__Data listing__.
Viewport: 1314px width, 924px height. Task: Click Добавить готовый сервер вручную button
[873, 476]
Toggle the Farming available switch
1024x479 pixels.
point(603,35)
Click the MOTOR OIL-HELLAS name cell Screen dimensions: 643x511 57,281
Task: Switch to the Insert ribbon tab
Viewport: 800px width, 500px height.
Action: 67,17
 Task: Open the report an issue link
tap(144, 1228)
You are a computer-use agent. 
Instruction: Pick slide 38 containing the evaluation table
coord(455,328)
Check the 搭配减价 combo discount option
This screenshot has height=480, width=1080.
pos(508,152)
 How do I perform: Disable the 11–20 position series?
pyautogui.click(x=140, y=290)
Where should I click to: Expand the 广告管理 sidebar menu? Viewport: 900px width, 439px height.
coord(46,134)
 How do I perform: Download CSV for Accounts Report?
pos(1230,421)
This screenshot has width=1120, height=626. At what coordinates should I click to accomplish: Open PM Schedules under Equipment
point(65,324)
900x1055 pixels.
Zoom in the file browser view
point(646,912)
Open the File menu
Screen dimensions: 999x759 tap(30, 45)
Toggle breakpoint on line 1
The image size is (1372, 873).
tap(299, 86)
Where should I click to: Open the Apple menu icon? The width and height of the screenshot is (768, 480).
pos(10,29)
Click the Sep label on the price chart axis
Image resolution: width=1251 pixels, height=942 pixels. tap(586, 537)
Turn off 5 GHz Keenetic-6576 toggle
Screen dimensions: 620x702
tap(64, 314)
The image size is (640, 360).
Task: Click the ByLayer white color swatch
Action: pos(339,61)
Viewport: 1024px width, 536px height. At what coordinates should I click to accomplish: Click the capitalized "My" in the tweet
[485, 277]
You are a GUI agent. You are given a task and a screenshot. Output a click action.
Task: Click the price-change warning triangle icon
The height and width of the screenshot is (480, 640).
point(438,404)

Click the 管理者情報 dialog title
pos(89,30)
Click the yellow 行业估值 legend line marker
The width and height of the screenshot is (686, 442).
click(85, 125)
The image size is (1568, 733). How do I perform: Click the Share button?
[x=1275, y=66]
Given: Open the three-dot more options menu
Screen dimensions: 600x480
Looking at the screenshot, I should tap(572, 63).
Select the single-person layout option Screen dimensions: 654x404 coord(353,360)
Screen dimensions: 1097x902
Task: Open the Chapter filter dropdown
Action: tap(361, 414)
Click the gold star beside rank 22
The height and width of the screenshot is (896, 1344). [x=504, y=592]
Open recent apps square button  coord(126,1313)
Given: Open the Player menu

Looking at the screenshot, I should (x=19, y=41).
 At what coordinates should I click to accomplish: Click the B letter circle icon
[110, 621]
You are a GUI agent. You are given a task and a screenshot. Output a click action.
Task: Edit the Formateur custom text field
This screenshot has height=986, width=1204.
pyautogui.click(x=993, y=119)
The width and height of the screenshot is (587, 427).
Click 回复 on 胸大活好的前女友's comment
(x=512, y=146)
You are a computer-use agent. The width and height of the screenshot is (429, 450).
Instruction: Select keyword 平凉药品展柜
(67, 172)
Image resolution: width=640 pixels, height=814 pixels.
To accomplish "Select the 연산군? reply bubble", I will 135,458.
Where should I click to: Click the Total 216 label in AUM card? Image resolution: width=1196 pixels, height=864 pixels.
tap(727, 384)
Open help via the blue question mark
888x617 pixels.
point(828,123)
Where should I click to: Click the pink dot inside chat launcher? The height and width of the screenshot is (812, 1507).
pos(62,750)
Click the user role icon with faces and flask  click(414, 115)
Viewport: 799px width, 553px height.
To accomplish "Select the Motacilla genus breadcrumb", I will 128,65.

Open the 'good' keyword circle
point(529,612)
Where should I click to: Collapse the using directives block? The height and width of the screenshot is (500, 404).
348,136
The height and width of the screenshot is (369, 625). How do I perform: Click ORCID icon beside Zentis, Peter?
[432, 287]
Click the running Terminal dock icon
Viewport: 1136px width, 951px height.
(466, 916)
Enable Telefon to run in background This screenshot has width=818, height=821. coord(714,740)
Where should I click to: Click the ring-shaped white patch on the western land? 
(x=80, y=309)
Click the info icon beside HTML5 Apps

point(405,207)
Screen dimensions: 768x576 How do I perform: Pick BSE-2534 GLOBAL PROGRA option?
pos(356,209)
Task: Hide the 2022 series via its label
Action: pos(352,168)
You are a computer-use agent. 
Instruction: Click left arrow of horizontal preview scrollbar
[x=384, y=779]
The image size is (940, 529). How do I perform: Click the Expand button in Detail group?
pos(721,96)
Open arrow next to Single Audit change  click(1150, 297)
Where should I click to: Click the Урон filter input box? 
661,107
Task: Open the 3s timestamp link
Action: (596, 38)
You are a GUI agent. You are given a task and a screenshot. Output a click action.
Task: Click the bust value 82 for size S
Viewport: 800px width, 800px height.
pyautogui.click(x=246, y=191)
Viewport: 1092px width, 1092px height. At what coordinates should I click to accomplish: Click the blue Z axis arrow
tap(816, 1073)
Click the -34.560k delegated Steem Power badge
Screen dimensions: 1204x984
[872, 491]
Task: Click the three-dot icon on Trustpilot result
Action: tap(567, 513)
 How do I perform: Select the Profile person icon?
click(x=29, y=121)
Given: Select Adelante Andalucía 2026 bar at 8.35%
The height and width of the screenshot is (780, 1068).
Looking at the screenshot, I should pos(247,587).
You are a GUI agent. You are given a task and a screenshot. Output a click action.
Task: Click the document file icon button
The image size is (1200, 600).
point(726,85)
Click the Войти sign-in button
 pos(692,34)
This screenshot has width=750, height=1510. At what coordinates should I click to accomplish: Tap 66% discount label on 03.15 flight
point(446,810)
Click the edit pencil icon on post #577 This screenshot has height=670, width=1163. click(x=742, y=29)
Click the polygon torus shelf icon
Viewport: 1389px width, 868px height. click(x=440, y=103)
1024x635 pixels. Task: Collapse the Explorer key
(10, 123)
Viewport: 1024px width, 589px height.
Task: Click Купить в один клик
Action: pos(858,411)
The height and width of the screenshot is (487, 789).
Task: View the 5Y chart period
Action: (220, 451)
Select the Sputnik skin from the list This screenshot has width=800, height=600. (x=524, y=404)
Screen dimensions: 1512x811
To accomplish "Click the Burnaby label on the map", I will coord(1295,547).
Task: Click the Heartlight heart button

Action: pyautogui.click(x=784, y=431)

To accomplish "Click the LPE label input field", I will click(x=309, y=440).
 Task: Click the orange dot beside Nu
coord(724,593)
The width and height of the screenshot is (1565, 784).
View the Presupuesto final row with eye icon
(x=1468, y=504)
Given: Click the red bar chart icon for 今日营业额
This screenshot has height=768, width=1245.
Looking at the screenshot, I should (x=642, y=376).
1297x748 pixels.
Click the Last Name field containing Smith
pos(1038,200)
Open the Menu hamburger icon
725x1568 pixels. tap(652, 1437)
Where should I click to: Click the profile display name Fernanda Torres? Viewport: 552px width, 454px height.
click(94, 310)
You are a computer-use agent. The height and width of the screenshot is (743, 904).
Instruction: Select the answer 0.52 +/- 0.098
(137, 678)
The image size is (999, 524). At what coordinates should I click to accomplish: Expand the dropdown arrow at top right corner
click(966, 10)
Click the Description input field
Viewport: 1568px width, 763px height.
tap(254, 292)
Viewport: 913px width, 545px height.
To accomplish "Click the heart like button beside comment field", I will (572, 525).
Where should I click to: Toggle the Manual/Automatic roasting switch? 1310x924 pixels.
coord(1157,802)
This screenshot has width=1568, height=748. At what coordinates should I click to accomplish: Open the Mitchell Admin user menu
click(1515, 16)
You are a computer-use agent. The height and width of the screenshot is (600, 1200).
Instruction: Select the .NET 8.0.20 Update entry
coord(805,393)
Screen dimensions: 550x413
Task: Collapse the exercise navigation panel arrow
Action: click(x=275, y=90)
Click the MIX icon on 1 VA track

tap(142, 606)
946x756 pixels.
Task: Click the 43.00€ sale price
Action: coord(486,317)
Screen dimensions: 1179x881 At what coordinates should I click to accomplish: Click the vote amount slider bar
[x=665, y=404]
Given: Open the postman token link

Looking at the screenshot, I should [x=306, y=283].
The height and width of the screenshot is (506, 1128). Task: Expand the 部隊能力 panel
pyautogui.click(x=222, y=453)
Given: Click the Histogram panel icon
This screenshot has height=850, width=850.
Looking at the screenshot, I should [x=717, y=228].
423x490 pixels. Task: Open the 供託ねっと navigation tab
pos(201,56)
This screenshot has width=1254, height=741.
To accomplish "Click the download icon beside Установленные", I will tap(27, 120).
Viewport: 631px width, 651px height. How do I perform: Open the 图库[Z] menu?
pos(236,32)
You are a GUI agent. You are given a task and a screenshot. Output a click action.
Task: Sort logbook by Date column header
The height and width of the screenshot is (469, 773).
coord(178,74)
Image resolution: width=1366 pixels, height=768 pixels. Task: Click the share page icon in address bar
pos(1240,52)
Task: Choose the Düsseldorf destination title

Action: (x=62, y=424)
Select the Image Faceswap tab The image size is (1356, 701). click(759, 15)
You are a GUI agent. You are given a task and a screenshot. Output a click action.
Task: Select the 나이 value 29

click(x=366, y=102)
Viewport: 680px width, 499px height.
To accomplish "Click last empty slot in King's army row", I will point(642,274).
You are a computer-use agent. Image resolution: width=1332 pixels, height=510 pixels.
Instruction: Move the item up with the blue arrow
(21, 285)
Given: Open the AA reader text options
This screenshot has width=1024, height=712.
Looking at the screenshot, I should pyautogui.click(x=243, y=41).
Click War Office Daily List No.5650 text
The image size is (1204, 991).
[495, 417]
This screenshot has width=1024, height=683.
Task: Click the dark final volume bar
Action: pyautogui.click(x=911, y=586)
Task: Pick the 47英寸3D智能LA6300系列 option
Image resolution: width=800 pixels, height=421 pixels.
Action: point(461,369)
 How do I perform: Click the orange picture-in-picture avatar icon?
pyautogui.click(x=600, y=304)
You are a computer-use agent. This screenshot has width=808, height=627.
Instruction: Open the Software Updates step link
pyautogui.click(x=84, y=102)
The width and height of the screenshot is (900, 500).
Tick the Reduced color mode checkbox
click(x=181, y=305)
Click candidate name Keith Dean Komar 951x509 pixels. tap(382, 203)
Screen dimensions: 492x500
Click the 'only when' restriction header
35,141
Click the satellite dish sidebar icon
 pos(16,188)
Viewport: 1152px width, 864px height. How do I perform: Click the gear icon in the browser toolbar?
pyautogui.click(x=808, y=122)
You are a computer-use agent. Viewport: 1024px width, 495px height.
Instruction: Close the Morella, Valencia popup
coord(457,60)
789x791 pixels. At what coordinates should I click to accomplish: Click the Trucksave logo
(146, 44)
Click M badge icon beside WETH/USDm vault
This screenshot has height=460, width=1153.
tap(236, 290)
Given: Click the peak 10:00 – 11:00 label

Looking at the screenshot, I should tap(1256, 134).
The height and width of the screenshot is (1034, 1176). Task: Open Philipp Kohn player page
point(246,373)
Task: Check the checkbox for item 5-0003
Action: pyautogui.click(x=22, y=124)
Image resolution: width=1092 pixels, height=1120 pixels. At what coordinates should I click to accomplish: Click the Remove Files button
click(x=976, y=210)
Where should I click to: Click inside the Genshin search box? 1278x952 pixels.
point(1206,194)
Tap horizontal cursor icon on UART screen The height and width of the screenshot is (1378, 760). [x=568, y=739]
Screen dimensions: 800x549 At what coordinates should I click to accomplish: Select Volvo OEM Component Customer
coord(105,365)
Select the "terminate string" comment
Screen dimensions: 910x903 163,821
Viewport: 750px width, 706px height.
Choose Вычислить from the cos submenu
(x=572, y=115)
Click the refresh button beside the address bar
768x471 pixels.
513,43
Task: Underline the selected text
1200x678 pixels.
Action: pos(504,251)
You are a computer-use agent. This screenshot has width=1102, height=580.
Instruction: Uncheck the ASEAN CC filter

__Required work__.
In the entries above, the lines between the one holding "Open the File menu" and the one holding "Task: Click the price-change", inclusive, are to be printed exactly as written, and those alone.

__Output__.
Open the File menu
Screen dimensions: 999x759 tap(30, 45)
Toggle breakpoint on line 1
The image size is (1372, 873).
tap(299, 86)
Where should I click to: Open the Apple menu icon? The width and height of the screenshot is (768, 480).
pos(10,29)
Click the Sep label on the price chart axis
Image resolution: width=1251 pixels, height=942 pixels. tap(586, 537)
Turn off 5 GHz Keenetic-6576 toggle
Screen dimensions: 620x702
tap(64, 314)
The image size is (640, 360).
Task: Click the ByLayer white color swatch
Action: pos(339,61)
Viewport: 1024px width, 536px height. At what coordinates should I click to accomplish: Click the capitalized "My" in the tweet
[485, 277]
You are a GUI agent. You are given a task and a screenshot. Output a click action.
Task: Click the price-change warning triangle icon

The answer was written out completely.